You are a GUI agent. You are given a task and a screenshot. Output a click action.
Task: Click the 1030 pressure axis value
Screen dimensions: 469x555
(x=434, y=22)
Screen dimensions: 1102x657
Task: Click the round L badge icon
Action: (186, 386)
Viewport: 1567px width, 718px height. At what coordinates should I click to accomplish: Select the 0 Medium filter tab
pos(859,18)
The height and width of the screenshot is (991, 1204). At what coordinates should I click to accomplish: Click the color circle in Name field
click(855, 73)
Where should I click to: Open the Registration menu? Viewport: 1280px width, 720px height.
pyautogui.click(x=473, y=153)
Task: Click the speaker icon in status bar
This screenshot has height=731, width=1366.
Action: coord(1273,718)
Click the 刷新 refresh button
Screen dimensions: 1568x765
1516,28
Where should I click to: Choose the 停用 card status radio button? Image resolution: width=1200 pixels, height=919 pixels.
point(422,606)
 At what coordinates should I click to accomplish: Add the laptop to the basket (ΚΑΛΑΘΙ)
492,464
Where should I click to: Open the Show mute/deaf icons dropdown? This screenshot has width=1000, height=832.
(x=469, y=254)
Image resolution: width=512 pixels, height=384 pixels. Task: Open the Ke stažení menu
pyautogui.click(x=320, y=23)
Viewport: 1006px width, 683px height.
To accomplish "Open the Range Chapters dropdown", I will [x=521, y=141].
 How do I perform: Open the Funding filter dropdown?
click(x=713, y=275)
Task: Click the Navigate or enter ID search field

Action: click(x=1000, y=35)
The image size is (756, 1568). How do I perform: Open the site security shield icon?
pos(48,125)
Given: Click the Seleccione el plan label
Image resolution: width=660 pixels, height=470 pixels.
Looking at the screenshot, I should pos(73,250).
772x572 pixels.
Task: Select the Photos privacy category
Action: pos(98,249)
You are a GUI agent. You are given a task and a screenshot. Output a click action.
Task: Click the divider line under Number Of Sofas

- About this task
Output the listing exactly, from first line to last.

- Task output
You are a GUI agent. You are given a task and a screenshot. Output a click action.
Task: Click the 1030 pressure axis value
Screen dimensions: 469x555
(x=434, y=22)
Screen dimensions: 1102x657
Task: Click the round L badge icon
Action: (186, 386)
Viewport: 1567px width, 718px height. At what coordinates should I click to accomplish: Select the 0 Medium filter tab
pos(859,18)
The height and width of the screenshot is (991, 1204). At what coordinates should I click to accomplish: Click the color circle in Name field
click(855, 73)
Where should I click to: Open the Registration menu? Viewport: 1280px width, 720px height.
pyautogui.click(x=473, y=153)
Task: Click the speaker icon in status bar
This screenshot has height=731, width=1366.
Action: coord(1273,718)
Click the 刷新 refresh button
Screen dimensions: 1568x765
1516,28
Where should I click to: Choose the 停用 card status radio button? Image resolution: width=1200 pixels, height=919 pixels.
point(422,606)
 At what coordinates should I click to accomplish: Add the laptop to the basket (ΚΑΛΑΘΙ)
492,464
Where should I click to: Open the Show mute/deaf icons dropdown? This screenshot has width=1000, height=832.
(x=469, y=254)
Image resolution: width=512 pixels, height=384 pixels. Task: Open the Ke stažení menu
pyautogui.click(x=320, y=23)
Viewport: 1006px width, 683px height.
To accomplish "Open the Range Chapters dropdown", I will [x=521, y=141].
 How do I perform: Open the Funding filter dropdown?
click(x=713, y=275)
Task: Click the Navigate or enter ID search field

Action: click(x=1000, y=35)
The image size is (756, 1568). How do I perform: Open the site security shield icon?
pos(48,125)
Given: Click the Seleccione el plan label
Image resolution: width=660 pixels, height=470 pixels.
Looking at the screenshot, I should pos(73,250).
772x572 pixels.
Task: Select the Photos privacy category
Action: pos(98,249)
You are a GUI agent. You are given a task and a screenshot. Output a click action.
Task: Click the divider line under Number Of Sofas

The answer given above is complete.